In alert & stable patients with suspected neck injuries, the possibility of a significant cervical spine injury is very low . There is a wide variation among clinicians in the use of cervical spine radiography . This is due the potential for serious neurological injury with missed significant cervical spine injuries. There is a fear of medico-legal implications from missed cervical spine injuries . Due to the above mentioned reasons there is an excessive use and reliance on cervical spine radiography even in trauma centres .
There is however a very low yield from cervical spine radiographs in alert patients with blunt injury to their neck. The reported incidence of finding a significant injury on the cervical spine series is <3% [6, 7]. Although the cervical spine radiograph is a low cost procedure (£14 per 3 film series), its unnecessary excessive use can be cumulative and leads to added health care costs and burden of time to the emergency department staff. There is also an unnecessary radiation exposure to the neck.
There is confusion in the literature regarding the indications for cervical spine radiography with some authors recommending cervical spine radiographs in all patients with injuries above the clavicle [8, 9] while others advocate a selective approach [10, 11].
The 2 well known clinical decision rules available in the literature are the Canadian Cervical spine rule and the NEXUS (National Emergency X-radiography Utilisation Study) group . These rules provide guidance on cervical spine radiography utilisation in alert & stable patients with suspected neck injury. With the Canadian Cervical spine rule, patients fall into either a high or low risk of sustaining a significant cervical spine injury. To be categorised as high risk, patients either need to be >65 years, have paraesthesia to extremities or should have had a dangerous mechanism of injury. These patients have a cervical spine radiograph. If the patients do not have any risk factors, they are assessed for any low risk factors that allow safe assessment of neck movements. If any low risk factor is identified, a neck movement assessment is done. If the patient is able to actively rotate the neck 45 degrees to either side, radiographs are deferred, if not, cervical spine radiographs are done . The Canadian Cervical spine rule has been found to reduce cervical spine radiography rates and time in hard collar .

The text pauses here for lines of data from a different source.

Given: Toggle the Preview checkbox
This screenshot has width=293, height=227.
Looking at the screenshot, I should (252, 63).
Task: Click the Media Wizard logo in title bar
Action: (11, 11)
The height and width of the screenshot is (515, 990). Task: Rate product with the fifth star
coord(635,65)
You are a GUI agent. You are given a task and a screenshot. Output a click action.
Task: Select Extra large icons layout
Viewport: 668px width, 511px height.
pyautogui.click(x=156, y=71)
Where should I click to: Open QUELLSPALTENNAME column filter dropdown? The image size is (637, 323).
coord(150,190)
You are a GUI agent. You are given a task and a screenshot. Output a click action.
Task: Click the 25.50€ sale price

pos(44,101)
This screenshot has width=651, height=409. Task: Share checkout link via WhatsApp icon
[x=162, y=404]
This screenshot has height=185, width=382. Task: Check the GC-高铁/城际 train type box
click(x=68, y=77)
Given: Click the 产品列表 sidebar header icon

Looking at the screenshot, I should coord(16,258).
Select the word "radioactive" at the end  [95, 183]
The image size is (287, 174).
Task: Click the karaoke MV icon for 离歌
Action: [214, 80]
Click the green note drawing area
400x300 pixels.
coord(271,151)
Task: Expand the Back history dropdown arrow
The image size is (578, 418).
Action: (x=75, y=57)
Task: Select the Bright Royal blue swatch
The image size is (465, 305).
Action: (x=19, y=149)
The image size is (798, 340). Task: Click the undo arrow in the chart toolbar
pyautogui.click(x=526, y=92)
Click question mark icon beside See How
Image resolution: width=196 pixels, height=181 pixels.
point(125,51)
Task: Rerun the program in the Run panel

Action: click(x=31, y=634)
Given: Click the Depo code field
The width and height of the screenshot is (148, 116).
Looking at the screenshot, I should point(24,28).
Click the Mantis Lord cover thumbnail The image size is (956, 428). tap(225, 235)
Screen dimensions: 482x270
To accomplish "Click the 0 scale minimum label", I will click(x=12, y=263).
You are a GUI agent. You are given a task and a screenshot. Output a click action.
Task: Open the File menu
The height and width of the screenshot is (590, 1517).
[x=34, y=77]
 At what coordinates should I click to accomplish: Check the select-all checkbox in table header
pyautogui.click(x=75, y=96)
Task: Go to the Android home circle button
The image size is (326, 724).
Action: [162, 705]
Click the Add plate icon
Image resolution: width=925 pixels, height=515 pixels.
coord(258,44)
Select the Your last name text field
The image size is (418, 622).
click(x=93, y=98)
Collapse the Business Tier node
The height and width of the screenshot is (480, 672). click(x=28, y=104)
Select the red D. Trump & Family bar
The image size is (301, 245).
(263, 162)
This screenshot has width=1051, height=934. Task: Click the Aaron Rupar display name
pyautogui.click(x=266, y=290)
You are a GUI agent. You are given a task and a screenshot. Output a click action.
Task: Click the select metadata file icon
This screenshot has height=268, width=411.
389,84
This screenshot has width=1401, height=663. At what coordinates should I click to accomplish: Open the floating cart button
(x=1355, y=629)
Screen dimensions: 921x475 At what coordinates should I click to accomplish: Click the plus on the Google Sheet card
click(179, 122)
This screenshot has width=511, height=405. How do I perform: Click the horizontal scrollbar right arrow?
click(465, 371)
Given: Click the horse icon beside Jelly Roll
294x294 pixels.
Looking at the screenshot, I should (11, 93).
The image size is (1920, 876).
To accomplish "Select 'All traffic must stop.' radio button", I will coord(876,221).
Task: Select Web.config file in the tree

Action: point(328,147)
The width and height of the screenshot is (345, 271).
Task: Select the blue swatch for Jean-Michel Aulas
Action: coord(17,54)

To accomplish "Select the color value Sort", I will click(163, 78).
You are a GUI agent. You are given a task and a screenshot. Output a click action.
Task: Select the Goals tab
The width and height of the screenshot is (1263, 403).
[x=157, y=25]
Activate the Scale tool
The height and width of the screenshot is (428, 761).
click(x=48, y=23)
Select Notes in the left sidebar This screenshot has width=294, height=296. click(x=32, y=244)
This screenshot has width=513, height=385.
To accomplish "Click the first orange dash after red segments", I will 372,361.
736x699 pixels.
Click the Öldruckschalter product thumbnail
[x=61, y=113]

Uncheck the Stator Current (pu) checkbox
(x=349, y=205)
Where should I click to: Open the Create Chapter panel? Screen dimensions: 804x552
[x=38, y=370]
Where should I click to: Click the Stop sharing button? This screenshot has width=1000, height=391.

The NEXUS group advocates no cervical spine radiographs if patients satisfy 5 low risk criteria: absence of midline tenderness, normal level of alertness, no evidence of intoxication, no neurological findings and no painful distracting injuries . A comparison between the Canadian Cervical spine rule and the NEXUS showed the Canadian Cervical spine rule to be more specific and sensitive with less number of missed significant cervical spine injuries .
In our study we used the Canadian Cervical spine rule due to its better specificity & sensitivity. All our patients had cervical spine radiography and a significant reduction in radiography rates would have been found if the Canadian Cervical spine rule was applied. The 2 significant cervical spine injuries were identified by the Canadian Cervical spine rule. The results of our study do show the benefits of the Canadian Cervical spine rule in reducing cervical spine radiography rates.
The limitation of our study is that it was retrospective and the sample size was small. Compared to other studies in the literature that quote 25% reduction in radiography rates when applying the Canadian cervical spine rule, we would have had 75% reduction . This could be due to the fact that we have presumed all patients in the low risk category to have had >45° movement on either side. If these patients had neck movements assessed, some of them may have required cervical spine radiographs and therefore made the overall reduction in radiography rates may have been lesser. This is another limitation of our study as there is missing data. Even with this limitation, there would still be a good reduction in radiography rates when applying the rule. Further studies are therefore required to prospectively evaluate the utility of applying the Canadian Cervical spine rule in reducing cervical spine radiography rates.